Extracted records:
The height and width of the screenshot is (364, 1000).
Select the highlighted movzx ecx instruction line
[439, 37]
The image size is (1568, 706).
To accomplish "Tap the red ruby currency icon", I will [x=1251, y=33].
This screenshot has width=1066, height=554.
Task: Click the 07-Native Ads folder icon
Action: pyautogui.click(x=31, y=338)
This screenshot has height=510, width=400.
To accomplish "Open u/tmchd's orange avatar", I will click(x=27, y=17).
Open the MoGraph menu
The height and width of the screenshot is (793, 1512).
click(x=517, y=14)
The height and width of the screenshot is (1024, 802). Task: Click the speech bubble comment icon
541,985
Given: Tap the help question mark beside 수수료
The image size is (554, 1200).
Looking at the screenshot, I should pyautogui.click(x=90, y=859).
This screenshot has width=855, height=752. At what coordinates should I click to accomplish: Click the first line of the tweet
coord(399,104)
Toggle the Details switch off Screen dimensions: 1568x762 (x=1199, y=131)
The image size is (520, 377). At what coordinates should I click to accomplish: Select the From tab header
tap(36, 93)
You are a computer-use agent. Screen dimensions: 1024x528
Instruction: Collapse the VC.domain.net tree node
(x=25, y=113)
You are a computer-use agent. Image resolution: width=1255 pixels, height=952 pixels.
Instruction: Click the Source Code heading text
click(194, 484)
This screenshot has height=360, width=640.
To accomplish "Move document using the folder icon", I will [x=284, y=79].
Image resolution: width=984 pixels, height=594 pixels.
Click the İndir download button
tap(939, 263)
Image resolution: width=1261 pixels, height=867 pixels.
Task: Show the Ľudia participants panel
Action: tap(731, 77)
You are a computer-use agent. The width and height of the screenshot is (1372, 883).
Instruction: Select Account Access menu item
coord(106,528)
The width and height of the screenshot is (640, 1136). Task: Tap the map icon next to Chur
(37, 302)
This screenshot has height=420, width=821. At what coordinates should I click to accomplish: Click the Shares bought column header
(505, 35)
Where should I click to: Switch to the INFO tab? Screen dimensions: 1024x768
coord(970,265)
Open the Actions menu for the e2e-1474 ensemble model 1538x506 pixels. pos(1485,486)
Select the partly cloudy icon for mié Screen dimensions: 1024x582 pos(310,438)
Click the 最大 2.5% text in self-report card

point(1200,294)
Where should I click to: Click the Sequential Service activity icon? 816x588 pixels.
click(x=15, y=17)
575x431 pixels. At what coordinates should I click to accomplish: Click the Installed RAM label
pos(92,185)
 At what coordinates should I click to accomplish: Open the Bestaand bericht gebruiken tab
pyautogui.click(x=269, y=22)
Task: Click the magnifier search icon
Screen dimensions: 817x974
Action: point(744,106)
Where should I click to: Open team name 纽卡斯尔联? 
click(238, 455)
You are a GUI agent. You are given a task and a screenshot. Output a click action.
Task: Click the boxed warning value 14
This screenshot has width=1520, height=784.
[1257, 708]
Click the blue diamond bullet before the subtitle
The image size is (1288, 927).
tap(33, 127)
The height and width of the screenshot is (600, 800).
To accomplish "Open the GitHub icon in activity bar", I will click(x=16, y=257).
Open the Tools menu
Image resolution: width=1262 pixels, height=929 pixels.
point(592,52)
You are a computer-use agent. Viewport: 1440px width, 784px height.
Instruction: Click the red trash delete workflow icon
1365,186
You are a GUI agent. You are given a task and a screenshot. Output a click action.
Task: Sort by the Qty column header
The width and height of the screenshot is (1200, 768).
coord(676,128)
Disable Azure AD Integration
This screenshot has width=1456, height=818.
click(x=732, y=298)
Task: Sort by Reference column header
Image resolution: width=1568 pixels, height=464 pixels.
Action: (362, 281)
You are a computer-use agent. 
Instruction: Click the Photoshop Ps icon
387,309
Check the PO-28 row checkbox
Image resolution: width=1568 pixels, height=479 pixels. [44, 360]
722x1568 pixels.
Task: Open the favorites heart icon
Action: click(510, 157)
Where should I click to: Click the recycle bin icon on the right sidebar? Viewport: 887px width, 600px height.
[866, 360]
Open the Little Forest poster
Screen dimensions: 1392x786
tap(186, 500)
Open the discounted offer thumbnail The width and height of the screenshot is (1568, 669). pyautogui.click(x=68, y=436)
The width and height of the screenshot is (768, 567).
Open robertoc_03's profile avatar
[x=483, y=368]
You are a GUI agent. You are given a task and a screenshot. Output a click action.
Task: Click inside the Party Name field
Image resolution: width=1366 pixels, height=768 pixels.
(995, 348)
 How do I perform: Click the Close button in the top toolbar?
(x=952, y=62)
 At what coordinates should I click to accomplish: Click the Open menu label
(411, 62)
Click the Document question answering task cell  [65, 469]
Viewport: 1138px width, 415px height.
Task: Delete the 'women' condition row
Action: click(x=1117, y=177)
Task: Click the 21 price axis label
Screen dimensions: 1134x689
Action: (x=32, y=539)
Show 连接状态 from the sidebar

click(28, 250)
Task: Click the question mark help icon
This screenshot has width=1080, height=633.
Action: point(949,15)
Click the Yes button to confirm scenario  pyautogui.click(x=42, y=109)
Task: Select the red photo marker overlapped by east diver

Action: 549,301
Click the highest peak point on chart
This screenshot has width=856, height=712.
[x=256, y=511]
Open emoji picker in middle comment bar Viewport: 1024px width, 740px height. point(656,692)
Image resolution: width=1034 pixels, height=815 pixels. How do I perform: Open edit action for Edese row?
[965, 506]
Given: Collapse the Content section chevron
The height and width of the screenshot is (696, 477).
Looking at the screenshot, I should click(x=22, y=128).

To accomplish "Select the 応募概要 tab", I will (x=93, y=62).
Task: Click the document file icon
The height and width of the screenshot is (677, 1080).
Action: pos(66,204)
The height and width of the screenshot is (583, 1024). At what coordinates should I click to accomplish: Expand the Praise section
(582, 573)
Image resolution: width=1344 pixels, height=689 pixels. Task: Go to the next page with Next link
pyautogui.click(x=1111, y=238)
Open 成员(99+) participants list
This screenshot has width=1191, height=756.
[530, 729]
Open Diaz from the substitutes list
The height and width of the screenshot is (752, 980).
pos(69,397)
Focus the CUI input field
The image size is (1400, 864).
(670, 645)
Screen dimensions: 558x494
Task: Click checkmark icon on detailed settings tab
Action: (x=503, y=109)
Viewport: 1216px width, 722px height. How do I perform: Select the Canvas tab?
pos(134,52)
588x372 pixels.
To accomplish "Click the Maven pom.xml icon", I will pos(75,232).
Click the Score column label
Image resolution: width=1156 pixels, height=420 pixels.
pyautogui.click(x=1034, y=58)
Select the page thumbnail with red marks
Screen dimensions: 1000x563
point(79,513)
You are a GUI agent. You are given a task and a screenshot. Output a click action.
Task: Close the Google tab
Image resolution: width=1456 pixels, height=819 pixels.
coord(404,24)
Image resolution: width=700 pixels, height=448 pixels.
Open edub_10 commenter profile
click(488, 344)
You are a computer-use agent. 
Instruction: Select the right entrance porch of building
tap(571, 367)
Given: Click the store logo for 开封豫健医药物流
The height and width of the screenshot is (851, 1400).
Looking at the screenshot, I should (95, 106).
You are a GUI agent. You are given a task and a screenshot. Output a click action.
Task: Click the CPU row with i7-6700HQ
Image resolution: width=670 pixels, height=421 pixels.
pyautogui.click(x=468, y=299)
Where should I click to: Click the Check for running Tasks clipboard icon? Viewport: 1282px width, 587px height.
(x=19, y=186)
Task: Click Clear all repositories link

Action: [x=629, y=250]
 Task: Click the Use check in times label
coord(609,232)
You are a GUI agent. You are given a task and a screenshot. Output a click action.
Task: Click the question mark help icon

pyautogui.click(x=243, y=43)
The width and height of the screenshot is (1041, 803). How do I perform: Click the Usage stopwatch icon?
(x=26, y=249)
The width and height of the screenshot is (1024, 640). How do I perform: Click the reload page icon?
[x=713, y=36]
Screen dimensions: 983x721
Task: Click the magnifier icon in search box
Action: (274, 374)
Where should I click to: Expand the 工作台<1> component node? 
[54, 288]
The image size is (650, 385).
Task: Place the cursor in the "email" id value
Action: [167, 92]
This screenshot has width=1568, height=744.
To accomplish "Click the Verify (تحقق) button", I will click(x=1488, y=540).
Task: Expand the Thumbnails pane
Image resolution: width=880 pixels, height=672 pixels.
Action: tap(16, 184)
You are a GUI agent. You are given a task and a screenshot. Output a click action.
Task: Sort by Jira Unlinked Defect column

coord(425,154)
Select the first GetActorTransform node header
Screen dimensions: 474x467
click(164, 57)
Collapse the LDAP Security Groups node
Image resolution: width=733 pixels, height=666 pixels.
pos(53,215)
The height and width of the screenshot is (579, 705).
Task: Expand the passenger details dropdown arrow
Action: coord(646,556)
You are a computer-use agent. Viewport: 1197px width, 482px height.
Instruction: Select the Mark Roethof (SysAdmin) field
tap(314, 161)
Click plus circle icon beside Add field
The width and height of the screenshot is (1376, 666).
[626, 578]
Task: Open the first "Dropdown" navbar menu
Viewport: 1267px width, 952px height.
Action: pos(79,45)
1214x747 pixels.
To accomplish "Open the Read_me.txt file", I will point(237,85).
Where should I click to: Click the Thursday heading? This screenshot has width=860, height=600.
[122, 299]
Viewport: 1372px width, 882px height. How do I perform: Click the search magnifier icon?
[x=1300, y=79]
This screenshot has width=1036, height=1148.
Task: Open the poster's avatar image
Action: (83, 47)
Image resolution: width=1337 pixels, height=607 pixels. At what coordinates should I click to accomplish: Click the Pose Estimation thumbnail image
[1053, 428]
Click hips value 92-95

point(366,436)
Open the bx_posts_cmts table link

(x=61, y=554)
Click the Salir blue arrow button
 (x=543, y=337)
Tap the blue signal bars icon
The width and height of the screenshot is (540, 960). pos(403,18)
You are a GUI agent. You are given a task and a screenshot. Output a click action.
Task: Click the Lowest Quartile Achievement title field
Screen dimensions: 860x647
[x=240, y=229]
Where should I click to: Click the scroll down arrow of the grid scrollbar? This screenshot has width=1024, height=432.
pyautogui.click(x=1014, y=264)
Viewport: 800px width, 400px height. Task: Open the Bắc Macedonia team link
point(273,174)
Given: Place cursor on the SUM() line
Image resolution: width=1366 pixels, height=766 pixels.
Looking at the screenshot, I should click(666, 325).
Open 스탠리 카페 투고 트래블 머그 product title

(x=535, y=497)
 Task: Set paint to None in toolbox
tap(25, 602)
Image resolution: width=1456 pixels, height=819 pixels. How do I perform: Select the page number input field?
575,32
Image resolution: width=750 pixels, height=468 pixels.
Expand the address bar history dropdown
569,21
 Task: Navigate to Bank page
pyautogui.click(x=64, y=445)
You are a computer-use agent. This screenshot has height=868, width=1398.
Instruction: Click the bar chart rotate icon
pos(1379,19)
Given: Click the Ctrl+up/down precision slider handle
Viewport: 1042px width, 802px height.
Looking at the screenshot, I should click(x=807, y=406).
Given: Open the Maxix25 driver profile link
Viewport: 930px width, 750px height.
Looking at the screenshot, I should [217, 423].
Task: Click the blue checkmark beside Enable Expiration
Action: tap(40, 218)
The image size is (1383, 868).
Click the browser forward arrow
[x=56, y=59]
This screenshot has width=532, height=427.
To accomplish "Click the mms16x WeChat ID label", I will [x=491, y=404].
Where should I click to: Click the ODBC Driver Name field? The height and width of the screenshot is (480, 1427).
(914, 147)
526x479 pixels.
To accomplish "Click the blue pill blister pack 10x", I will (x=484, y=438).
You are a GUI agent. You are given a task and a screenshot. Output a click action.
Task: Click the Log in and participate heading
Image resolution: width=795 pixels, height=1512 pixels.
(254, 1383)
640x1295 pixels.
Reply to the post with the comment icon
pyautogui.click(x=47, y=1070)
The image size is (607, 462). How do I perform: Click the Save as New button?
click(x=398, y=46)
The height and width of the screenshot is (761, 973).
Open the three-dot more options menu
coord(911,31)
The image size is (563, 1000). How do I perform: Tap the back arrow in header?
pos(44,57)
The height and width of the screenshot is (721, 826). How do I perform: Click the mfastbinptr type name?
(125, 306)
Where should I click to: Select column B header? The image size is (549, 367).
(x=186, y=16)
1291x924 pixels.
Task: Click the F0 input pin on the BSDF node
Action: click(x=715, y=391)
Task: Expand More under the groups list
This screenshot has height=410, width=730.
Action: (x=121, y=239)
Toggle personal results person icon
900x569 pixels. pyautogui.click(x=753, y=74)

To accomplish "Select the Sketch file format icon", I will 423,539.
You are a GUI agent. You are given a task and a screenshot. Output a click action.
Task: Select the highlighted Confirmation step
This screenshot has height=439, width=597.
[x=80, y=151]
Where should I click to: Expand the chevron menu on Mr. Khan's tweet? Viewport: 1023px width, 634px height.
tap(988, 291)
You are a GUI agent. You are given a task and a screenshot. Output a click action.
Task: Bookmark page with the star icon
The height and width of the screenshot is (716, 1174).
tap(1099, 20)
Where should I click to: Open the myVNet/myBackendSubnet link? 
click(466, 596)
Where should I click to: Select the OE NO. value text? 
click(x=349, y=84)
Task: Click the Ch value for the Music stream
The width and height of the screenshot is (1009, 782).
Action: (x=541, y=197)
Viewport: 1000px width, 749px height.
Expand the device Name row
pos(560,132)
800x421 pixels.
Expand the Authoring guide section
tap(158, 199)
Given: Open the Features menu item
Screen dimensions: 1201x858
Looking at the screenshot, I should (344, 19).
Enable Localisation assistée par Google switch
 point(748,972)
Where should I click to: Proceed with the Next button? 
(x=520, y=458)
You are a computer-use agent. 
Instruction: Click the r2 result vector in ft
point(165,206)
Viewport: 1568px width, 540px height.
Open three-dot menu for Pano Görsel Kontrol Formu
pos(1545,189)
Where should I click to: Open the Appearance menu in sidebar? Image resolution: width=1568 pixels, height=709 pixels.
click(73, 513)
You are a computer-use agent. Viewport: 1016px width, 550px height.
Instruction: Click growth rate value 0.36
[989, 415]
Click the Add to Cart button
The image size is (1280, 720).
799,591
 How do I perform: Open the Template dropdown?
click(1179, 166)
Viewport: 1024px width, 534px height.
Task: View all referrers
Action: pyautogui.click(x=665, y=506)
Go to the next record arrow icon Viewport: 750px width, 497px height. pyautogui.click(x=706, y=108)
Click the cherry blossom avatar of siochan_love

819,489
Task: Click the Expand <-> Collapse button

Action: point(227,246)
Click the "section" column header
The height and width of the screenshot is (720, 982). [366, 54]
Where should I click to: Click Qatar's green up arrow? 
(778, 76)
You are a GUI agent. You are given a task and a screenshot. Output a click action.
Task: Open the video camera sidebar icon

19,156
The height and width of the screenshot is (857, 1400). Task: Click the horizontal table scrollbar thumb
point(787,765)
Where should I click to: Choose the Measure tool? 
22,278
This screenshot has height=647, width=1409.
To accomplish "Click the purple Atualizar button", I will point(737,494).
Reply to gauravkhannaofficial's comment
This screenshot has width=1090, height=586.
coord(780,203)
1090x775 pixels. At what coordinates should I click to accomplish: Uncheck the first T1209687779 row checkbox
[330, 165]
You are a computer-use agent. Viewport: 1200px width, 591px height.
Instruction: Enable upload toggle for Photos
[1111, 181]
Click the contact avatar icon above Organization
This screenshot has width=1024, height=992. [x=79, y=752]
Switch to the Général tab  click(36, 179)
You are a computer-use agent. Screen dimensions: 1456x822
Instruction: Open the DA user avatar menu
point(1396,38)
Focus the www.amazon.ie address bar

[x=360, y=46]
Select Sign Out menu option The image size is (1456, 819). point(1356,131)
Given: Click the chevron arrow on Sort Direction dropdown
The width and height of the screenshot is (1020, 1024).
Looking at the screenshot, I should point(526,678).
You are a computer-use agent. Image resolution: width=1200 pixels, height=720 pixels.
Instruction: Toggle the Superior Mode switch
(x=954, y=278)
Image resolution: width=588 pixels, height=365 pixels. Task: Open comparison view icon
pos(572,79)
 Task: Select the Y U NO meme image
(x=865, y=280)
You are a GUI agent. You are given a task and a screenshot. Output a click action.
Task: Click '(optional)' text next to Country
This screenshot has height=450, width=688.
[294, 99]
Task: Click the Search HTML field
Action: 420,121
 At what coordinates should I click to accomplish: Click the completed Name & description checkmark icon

Exercise aim:
Could you please retype the lines from the start of the data through the line with "This screenshot has height=510, width=400.", both included, and nothing else?

Finished exercise:
The height and width of the screenshot is (364, 1000).
Select the highlighted movzx ecx instruction line
[439, 37]
The image size is (1568, 706).
To accomplish "Tap the red ruby currency icon", I will [x=1251, y=33].
This screenshot has width=1066, height=554.
Task: Click the 07-Native Ads folder icon
Action: pyautogui.click(x=31, y=338)
This screenshot has height=510, width=400.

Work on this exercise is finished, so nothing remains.